A maçã é um tema universal do conhecimento, do despertar da consciência; lembremos da fruta oferecida pela cobra para Eva e a sua expulsão do Paraíso, juntamente com Adão.

Seu apartamento é bem místico. Em torno da sua banheira estão dispostas muitas velas.

O rosário aparece jogado, mas lembra uma serpente pela sua disposição sinuosa.

Logo em seguida aparece uma pomba. No Evangelho de Tomé, no login 39 encontramos o dito: “Quanto a vocês, sejam tão astutos quanto cobras e tão inocentes quanto pombas”.

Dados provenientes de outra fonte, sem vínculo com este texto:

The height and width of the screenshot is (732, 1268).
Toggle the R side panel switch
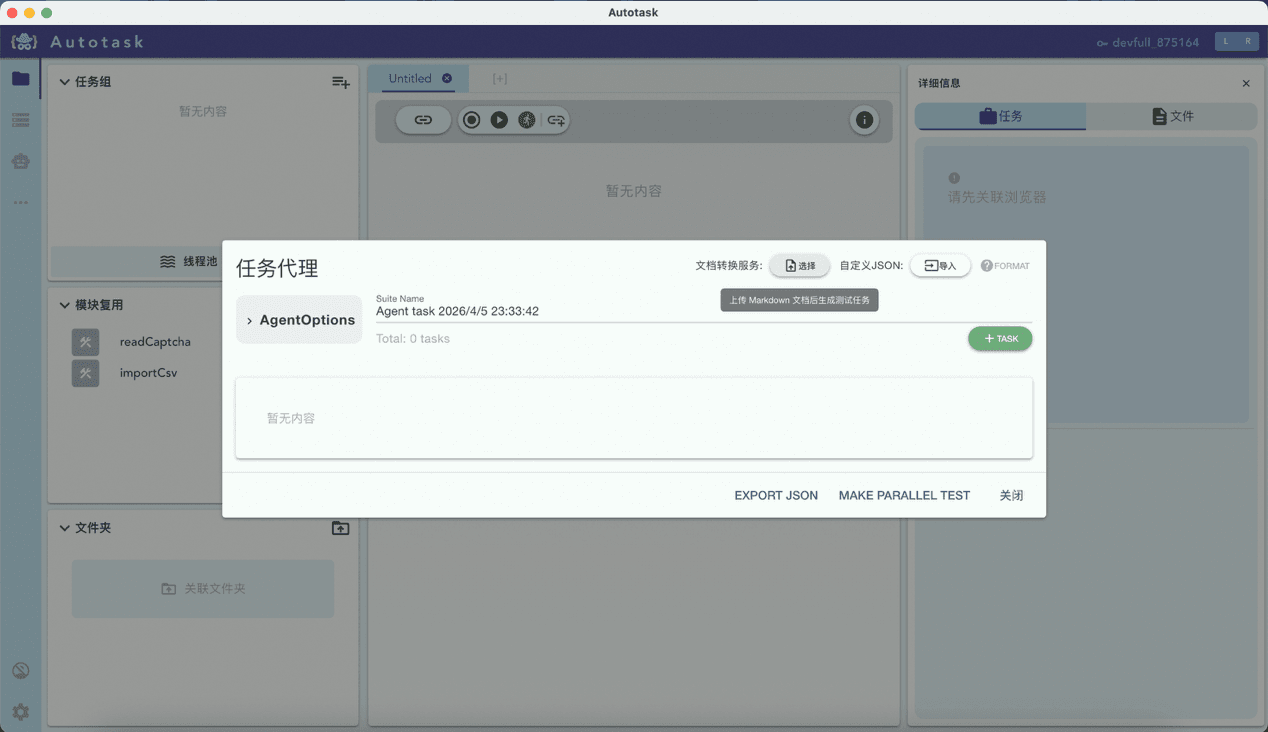tap(1247, 41)
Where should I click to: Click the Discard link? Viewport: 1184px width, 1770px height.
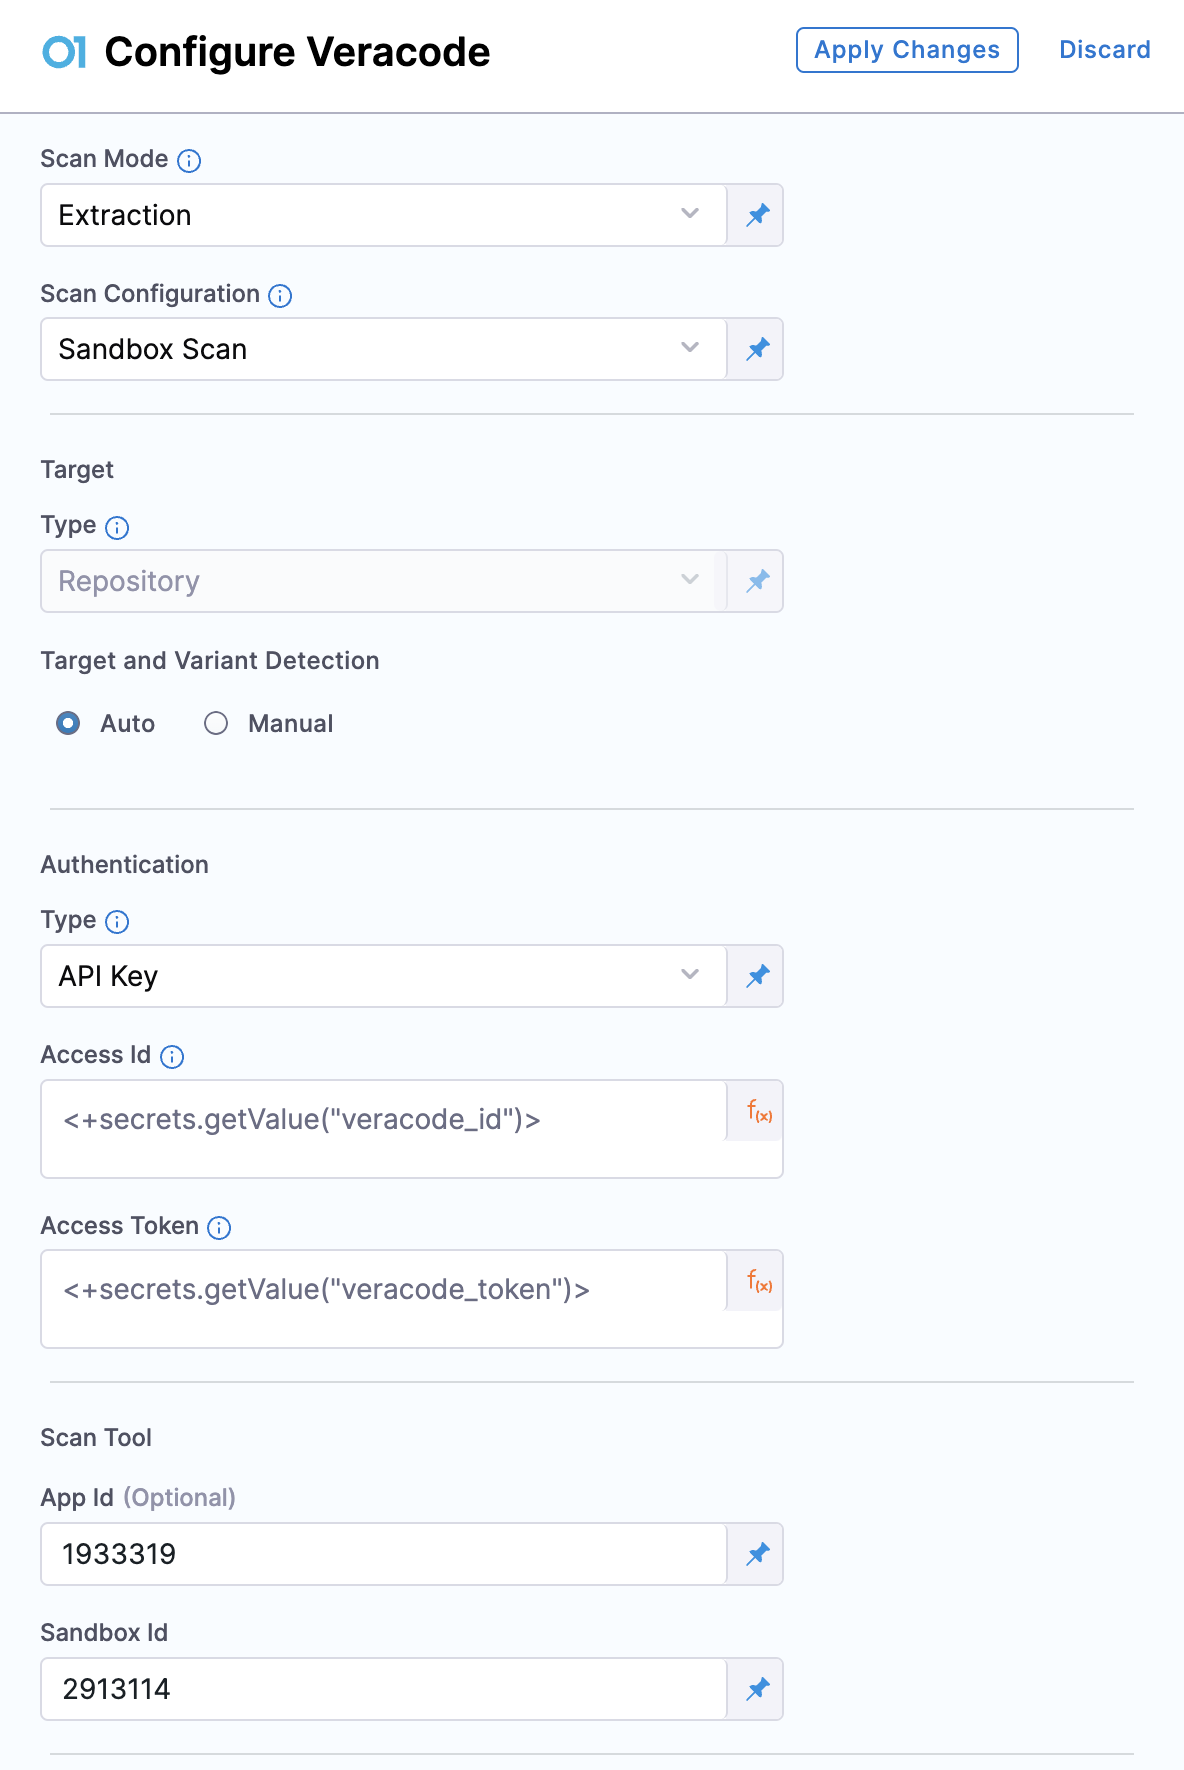1104,50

Este tema é encontrado ao longo da história humana na figura do dragão que diz que o homem deve ser pomba e serpente ao mesmo tempo; o dragão nos lembra uma serpente com asas.

imerge na água lembrando um batismo, uma iniciação.

O batismo possui a mesma conotação da morte, principalmente da morte simbólica que leva a renovação.

Esse ritual será um batismo em sua trilha espiritual, pois é aí que ocorre o 1° estigma, o do cravo nos pulsos.

Na realidade a cena mostra Frankie sendo atacada por forças ‘não visíveis’.

Os aspectos do ‘mana’ ou forças da natureza podem ser analisados pelo fato da jovem ter sido escolhida e contaminada pelo rosário.

Jung aborda esse tema várias vezes em sua obra e considerava os ‘Cabiros’ ou ‘Telésforos’ como forças ctônicas (da terra) que sempre acompanhavam os deuses.

Essas forças sozinhas são indomáveis e só com a associação de um deus elas podem ser benéficas para o ser humano, um exemplo clássico é o Cabiro do deus da medicina, Asclépio.

Os Cabiros eram cultuado principalmente na ilha de Samotrácia, na Grécia Antiga.